Unicode normalization according to W3C in PHP

Question

Unicode normalization according to W3C in PHP

When checking the HTML code of your website in the W3C validator, I received the following warning:

Line 157, Column 220: Text run is not in Unicode Normalization Form C. …i͈̭̋ͥ̂̿̄̋̆ͣv̜̺̋̽͛̉͐̀͌̚e͖̼̱ͣ̓ͫ͆̍̄̍͘-̩̬̰̮̯͇̯͆̌ͨ́͌ṁ̸͖̹͎̱̙̱͟͡i̷̡͌͂͏̘̭̥̯̟n̏͐͌̑̄̃͘͞…

I am developing it in PHP 5.3.x, so I can use the Normalizer class.

So, to fix this, should I use Normalizer::normalize($output) when displaying any user input (like a comment), or should I use Normalizer::normalize($input) for any user input before saving it to database?

tl; dr: should I use Unicode normalization before storing user input in the database or only when displaying it?

+4

php unicode web-standards normalization unicode-normalization

federicot Jan 7 '12 at 1:52

source share

2 answers

Strictly speaking, the rules of the web symbol model are not just normalized to NFC, but both form and form must be executed after any technology that includes text from another mechanism in NFC. An example will include XML, character references, and entity references. For example, ä will not match the symbol model while it is in the NFC extension, the symbol reference turns it into a followed by the union of diarrhea, which is not NFC. Basically avoiding this is pretty easy in practice, but it's worth noting.

There is an interesting case with U + 0338. > , followed by U + 0338, normalizes to ≯ and < to create ≮ . The reasons why it should not be resolved at the beginning of the element name or as the first character in the element should be clear.

As a rule, it makes no sense that part of the text begins with a combining character in any case, but this specific example allows you to distort the entire document (even if you do not normalize, because something else can).

If you are only concerned about the text of the text of the text (for example, digital signatures are not of interest), then normalizing the input simplifies the rest of what you are doing, including internal use of the text (such as searching), so this is probably the way to go.

See http://www.w3.org/TR/charmod-norm/ for more details.

+1

Jon hanna Jan 12 '12 at 9:10

source share

Jukka K. Korpela · Accepted Answer · 2012-01-07T09:15:43+0000

You decide, based on the purpose and nature of your application, whether you apply normalization when reading user input or storing it in a database or when writing it or in general.

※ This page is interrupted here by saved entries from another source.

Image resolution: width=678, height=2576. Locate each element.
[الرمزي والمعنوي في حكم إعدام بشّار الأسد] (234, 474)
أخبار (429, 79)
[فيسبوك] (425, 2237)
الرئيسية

To summarize the long topic mentioned in the comments on the question, also available in the official list archive at http://validator.w3.org/feedback.html

The warning message comes from an experimental "HTML5 check" (which is really a letter, applying subjective rules in addition to some formal tests).
The message is not based on any requirements in HTML5 projects, but on opinions about what might cause problems in some programs.
The opinions originally made by HTML5 Validation cause an error message, now a warning.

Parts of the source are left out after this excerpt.